Rien à déclarer : l'histoire rocambolesque de la météorite de Bettrechies

article de Thibaut Alexandre
30 MAI 2013

Gravure extraite de L\'aérolithe du Hainaut. Mémoire n°66 du Musée Royal d\'Histoire Naturelle de Belgique.
Gravure extraite de L'aérolithe du Hainaut. Mémoire n°66 du Musée Royal d'Histoire Naturelle de Belgique.

Meteor-Center

Dimanche dernier, les téléspectateurs français ont pu assister à la diffusion de la comédie de Dany Boon, Rien à déclarer, retraçant l'histoire imaginaire de la première brigade de la douane volante franco-belge, à l'ouverture des frontières en 1993. Dans le film, le duo incongru Boon %u2013 Poelvoorde poursuit des trafiquants de drogue. Une autre histoire franco-belge, bien réelle cette fois-ci, aurait largement de quoi inspirer un autre film comique : à cinquante kilomètres du poste-frontière de Courquain (en fait, Macquenoise), et soixante ans plus tôt, une étrange affaire a secoué la frontière, non pas à cause de poudre blanche, mais d'une pierre noire...

* _Consignes_:
**A.** Recopiez un passage de l'article sur la météorite de Bettrechies : commencez aux mots « Gravure extraite de L\'aérolithe » et arrêtez-vous après « d'une pierre noire... ».
**B.** Répondez à ces questions d'après l'article sur la météorite de Bettrechies.
(i) À quelle date l'article a-t-il été publié ?
(ii) En quelle année se situe l'ouverture des frontières évoquée dans le film ?
(iii) À combien de kilomètres du poste-frontière de Courquain l'affaire réelle s'est-elle produite ?
Les données ne sont pas utiles pour cet exercice.

* _Données enregistrées_:
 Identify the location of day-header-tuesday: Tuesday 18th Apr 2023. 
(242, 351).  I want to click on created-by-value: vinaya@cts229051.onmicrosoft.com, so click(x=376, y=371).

* _Réponses attendues_:
**A.**
Gravure extraite de L\'aérolithe du Hainaut. Mémoire n°66 du Musée Royal d\'Histoire Naturelle de Belgique.
Gravure extraite de L'aérolithe du Hainaut. Mémoire n°66 du Musée Royal d'Histoire Naturelle de Belgique.

Meteor-Center

Dimanche dernier, les téléspectateurs français ont pu assister à la diffusion de la comédie de Dany Boon, Rien à déclarer, retraçant l'histoire imaginaire de la première brigade de la douane volante franco-belge, à l'ouverture des frontières en 1993. Dans le film, le duo incongru Boon %u2013 Poelvoorde poursuit des trafiquants de drogue. Une autre histoire franco-belge, bien réelle cette fois-ci, aurait largement de quoi inspirer un autre film comique : à cinquante kilomètres du poste-frontière de Courquain (en fait, Macquenoise), et soixante ans plus tôt, une étrange affaire a secoué la frontière, non pas à cause de poudre blanche, mais d'une pierre noire...

**B.**
(i) Le 30 mai 2013.
(ii) En 1993.
(iii) À cinquante kilomètres.